Anti-EU camps just won many new members. Well done, EU. Hardly anyone nows better than you how to piss people.

Can't see the likes of Hungary, Poland and a few others being phased by that :nope:

em2nought 05-14-19 11:05 AM

Mark Zuckerberg interferes in elections more than Russia. :03:



https://i.pinimg.com/originals/75/fb...7ecca64c43.jpg

Catfish 05-15-19 02:23 AM

^ :haha: ok


Mark Zuckerberg, on Facebook's role in the election and Cambridge Analytica fraud:

“One of my greatest regrets in running the company is that we were slow in identifying the Russian information operations in 2016.
“We have kicked off an investigation … I imagine we’ll find some things.

“There are people in Russia whose job it is to try to exploit our systems and other internet systems and other systems as well.

“This is an ongoing arms race. As long as there are people sitting in Russia whose job is it to try to interfere in elections around the world, this is going to be an ongoing conflict.”

"I imagine" Zuckerberg does not really care.. :03:
And while the data breach and manipulation may have helped russian interests, the direct approach to help certain people and their campaigns had not directly to do with russian interference, it was done quite voluntarily.
Media influencing people's minds, who would ever think of that :yep:

ikalugin 05-15-19 07:17 AM

Well I guess the west could squander it's resources fighting the chimera of the Russian intervention while destroying the liberties that made it great.

Catfish 05-15-19 07:32 AM

Quote:

Originally Posted by ikalugin (Post 2609448)
Well I guess the west could squander it's resources fighting the chimera of the Russian intervention while destroying the liberties that made it great.

While the first is quite real we are already very good in destroying our liberties and freedom, yes. But isn't this the plan?
Making something "great" is being seen and judged very different, depending on personal and political views.

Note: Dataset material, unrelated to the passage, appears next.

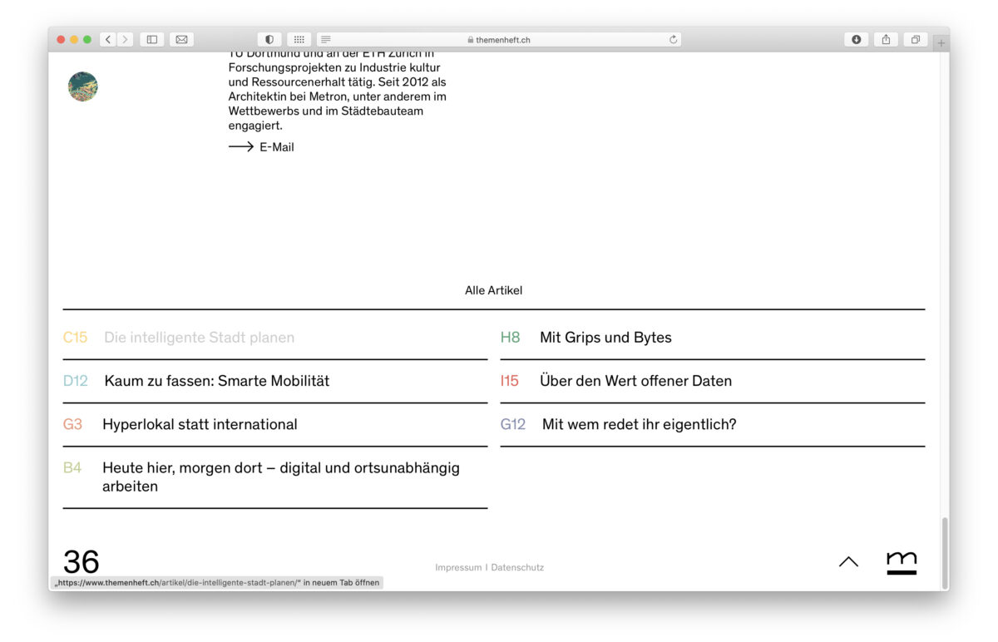
Task: Open the grid Top Sites icon
Action: (x=299, y=39)
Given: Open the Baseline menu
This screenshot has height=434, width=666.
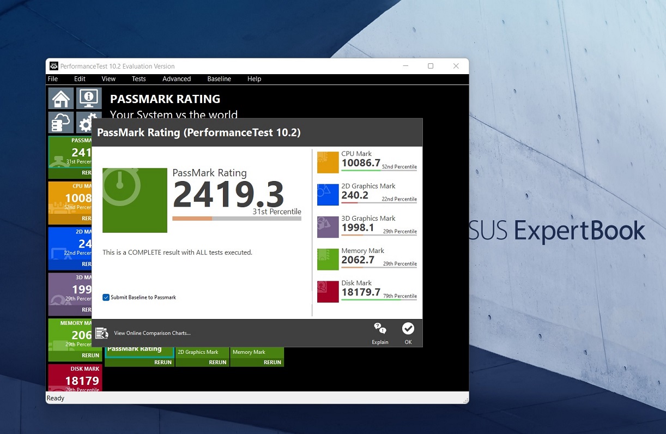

ikalugin 05-15-19 08:22 AM

We don't have a unified plan. Under the faceless and monolythic hood of the Russian state there are groups and actors working without much coordination with each other.

A good example of this would be FSB officers protecting hackers who would leak Medvedev's (when he was the president) private correspondence amongst other things. Incidentally this wasn't the reason why they were eventually sacked. Another would be the emergent strategy used in Syria (I would recommend reading Kofman).

The so called "troll factory" (internet research center) is one of many such organisations. Overall while such actors do operate in the west (and western actors operate and complete with those in Russia and elsewhere) I strongly believe that they do not have the resources to significantly affect much of anything. But yes, there is an element of the so called political warfare and measures below the threshhold of war due to the strong mutual nuclear and conventional deterrence.


The issue is that much like the Reichstag fire this is being used by those with the real institutional power to gain more power and limit the liberties of common citizens.